[M3devel] the LONGINT proposal

Tue Jan 12 05:09:46 CET 2010

Tony:

I'm sorry, I missed the fact that you changed the type to "Integer" vs. "INTEGER" and defined "Integer" to be "INTEGER" or "LONGINT".

I agree that with your changes everything is in order now, even though I would prefer different names.  Nevertheless, I can be "happy" with this state of affairs.
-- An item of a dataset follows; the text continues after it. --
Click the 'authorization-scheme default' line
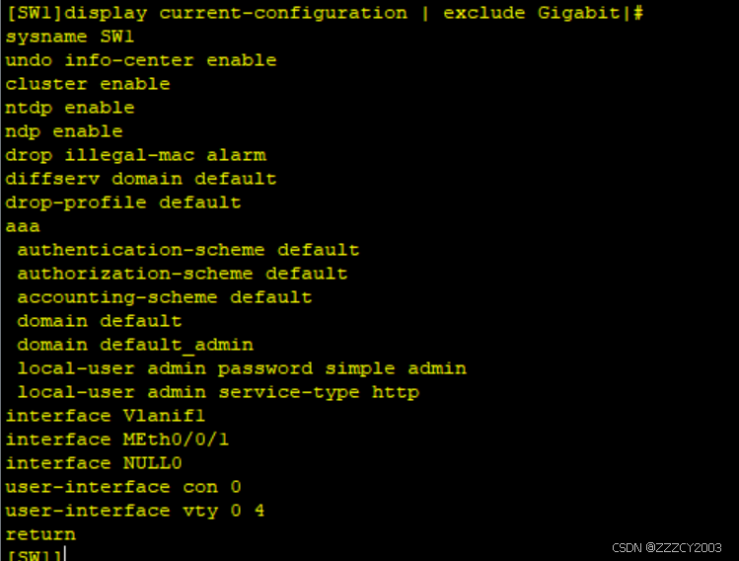The width and height of the screenshot is (739, 561). click(x=182, y=274)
I am confused though by your last set of statements, namely:

>I don't think we need to do this, assuming you understand what I have said above.
>
>ORD(x: INTEGER): LONGINT
>ORD(x: LONGINT): INTEGER
>ORD(x: Enumeration): INTEGER
>ORD(x: Subrange): Base(Subrange)
>
>ORD(n) = VAL(n, T) = n if n is an integer of type T = INTEGER or T = LONGINT.

Didn't you mean:
                ORD(x:INTEGER): INTEGER
                ORD(x:LONGINT): LONGINT

Also, in case anyone is interested, the current HEAD fails to compile the following packages on Windows Vista:
"m3-libs\m3core"
"m3-libs\libm3"
"m3-tools\m3tk"
So some recent changes have caused a problem.

Regards,
Randy

From: Tony Hosking [mailto:hosking at cs.purdue.edu]
Sent: Monday, January 11, 2010 10:40 PM
To: Randy Coleburn
Cc: m3devel
Subject: Re: [M3devel] the LONGINT proposal

On 11 Jan 2010, at 22:11, Randy Coleburn wrote:

Tony et al:

Yes, I think I am supporting the "status quo", which seems to be Rodney's proposal, minus mixed arithmetic and checked assignability; plus my discomfort with ORD/VAL as you state.  (See discussion below to the end for more on this "discomfort" and the problem I see with converting from LONGINT to INTEGER.)
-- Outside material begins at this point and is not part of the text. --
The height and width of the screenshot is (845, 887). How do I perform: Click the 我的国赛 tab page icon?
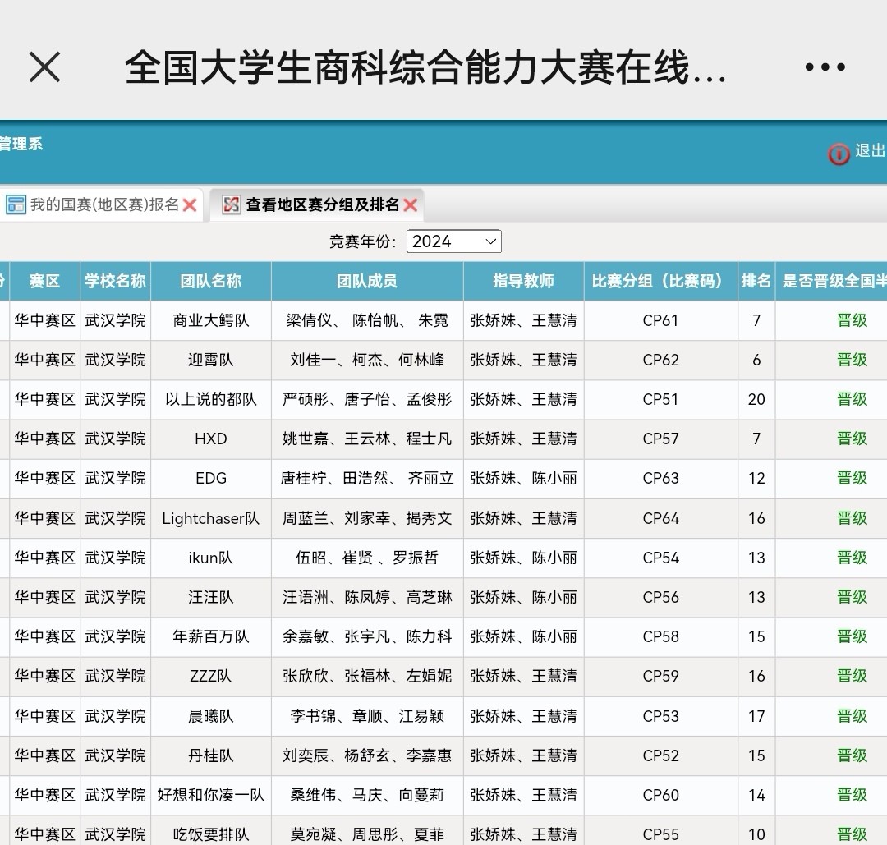(16, 205)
When I said we don't know the range of LONGINT, I meant that in the context of documenting the language we weren't specifying this range; rather it is implementation-defined.  Indeed, yes you must be able to do FIRST(LONGINT) and LAST(LONGINT) at runtime to determine the actual range.

Tony you stated in your response that the 2nd parameter (the type) of VAL is optional.  I was not aware that this parameter can be defaulted.  Where is this stated in the language spec?

Sorry, my error.  I realised after writing that I had mis-spoken.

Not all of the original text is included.